Copy out every one of the records below with "graph" changed to "chart" and the pictures left out, keeping everything else the same.

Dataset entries
[Begin]

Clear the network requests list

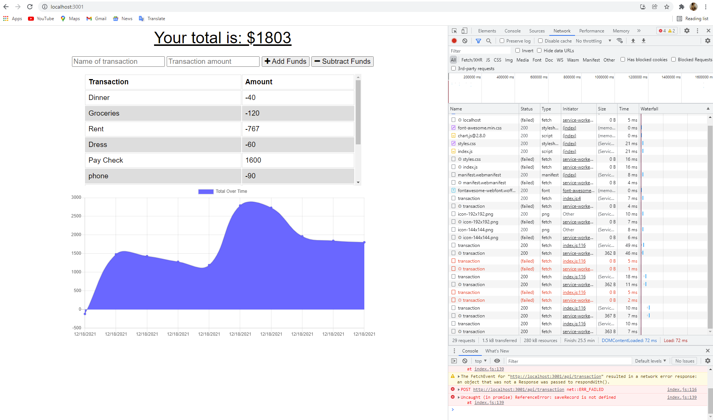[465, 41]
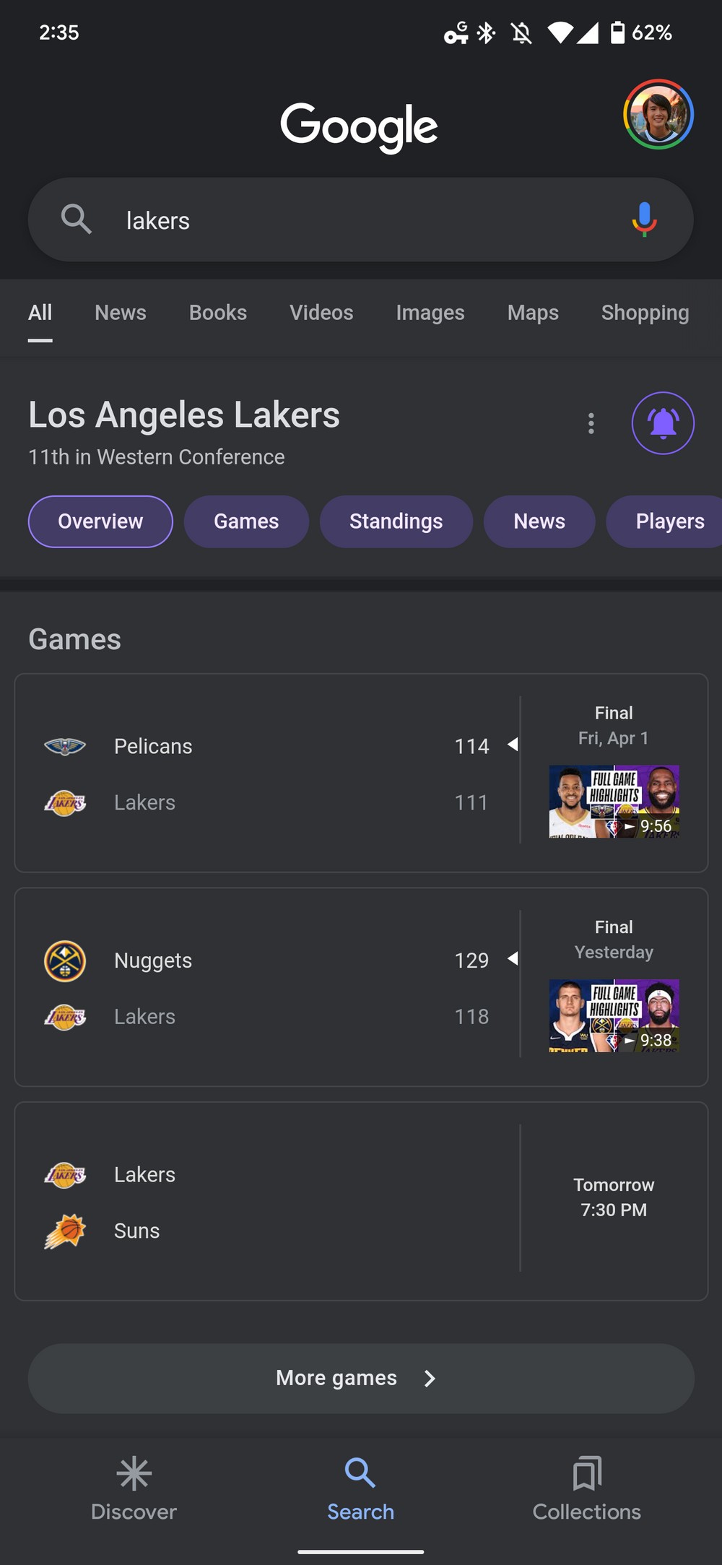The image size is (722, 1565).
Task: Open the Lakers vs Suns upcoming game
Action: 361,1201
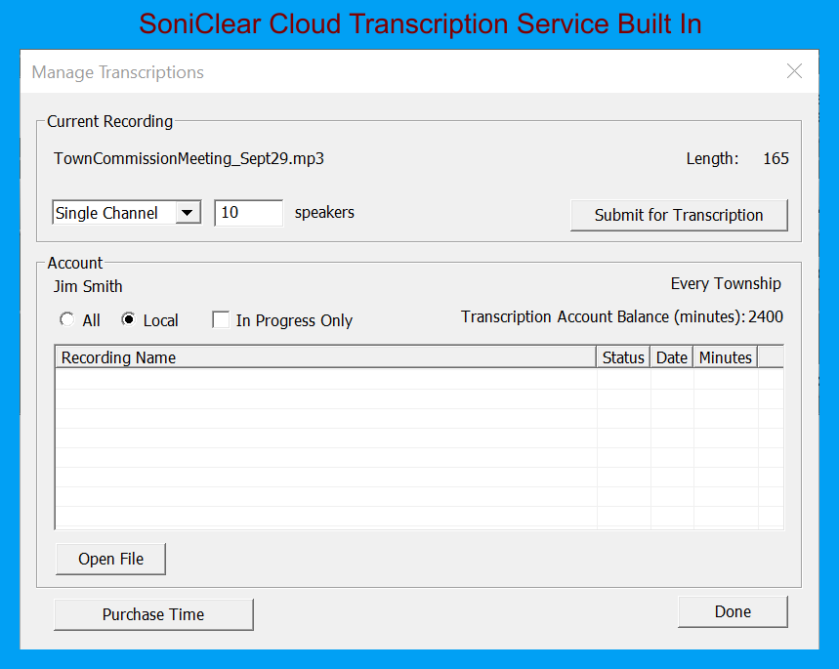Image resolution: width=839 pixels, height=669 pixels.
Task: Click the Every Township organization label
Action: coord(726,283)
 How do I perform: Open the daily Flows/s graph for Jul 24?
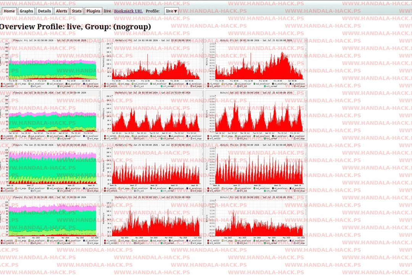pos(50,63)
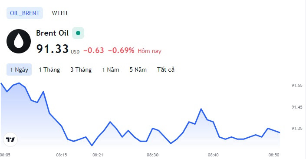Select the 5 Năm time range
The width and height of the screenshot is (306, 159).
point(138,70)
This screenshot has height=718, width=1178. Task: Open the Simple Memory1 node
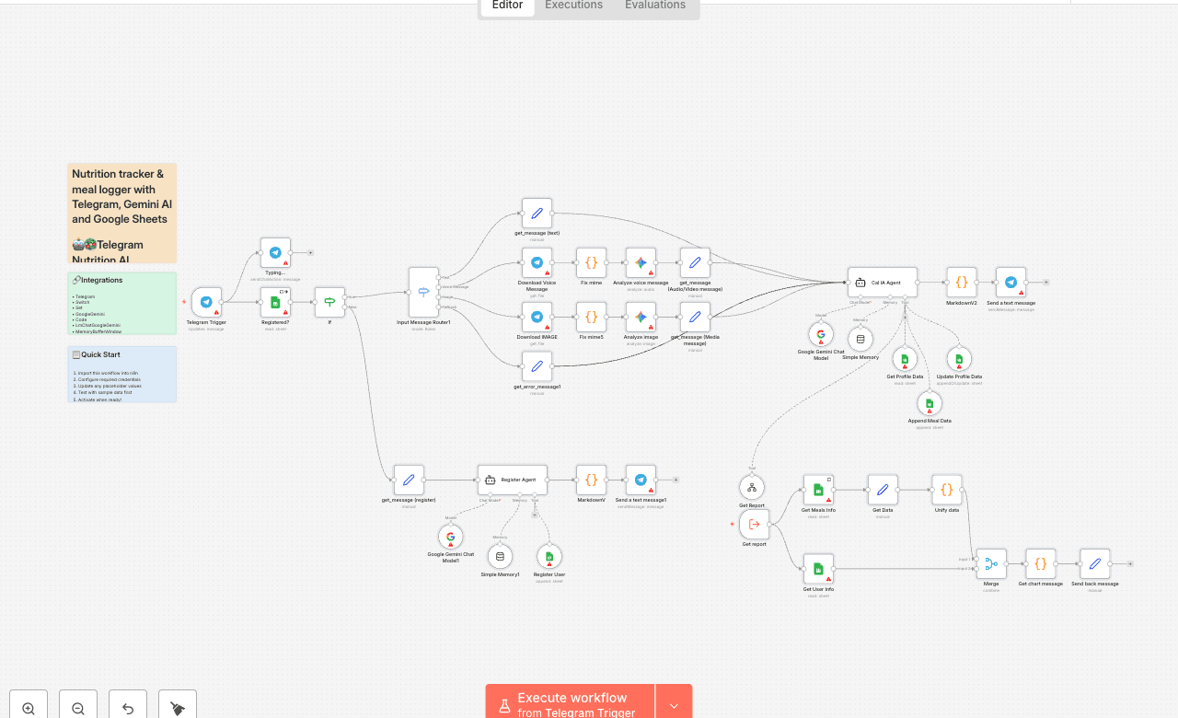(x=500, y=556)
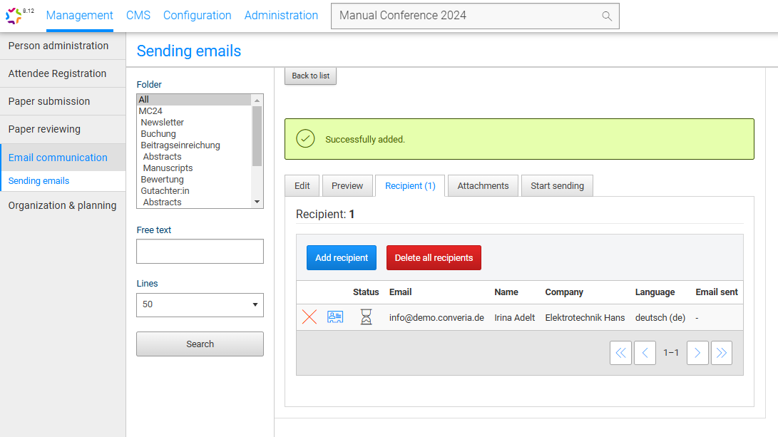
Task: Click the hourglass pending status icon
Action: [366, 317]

[End]

**Solution below**
Clear the network requests list

[465, 41]
The image size is (722, 1565).
Task: Open the Lakers vs Suns upcoming game
Action: 361,1201
Image resolution: width=839 pixels, height=669 pixels.
Task: Click the Every Township organization label
Action: coord(726,283)
 How do I perform: Open the daily Flows/s chart for Jul 24?
pos(50,63)
Select the 5 Năm time range
The width and height of the screenshot is (306, 159).
point(138,70)
This screenshot has height=718, width=1178. Task: Open the Simple Memory1 node
(x=500, y=556)
Task: Click the hourglass pending status icon
Action: [366, 317]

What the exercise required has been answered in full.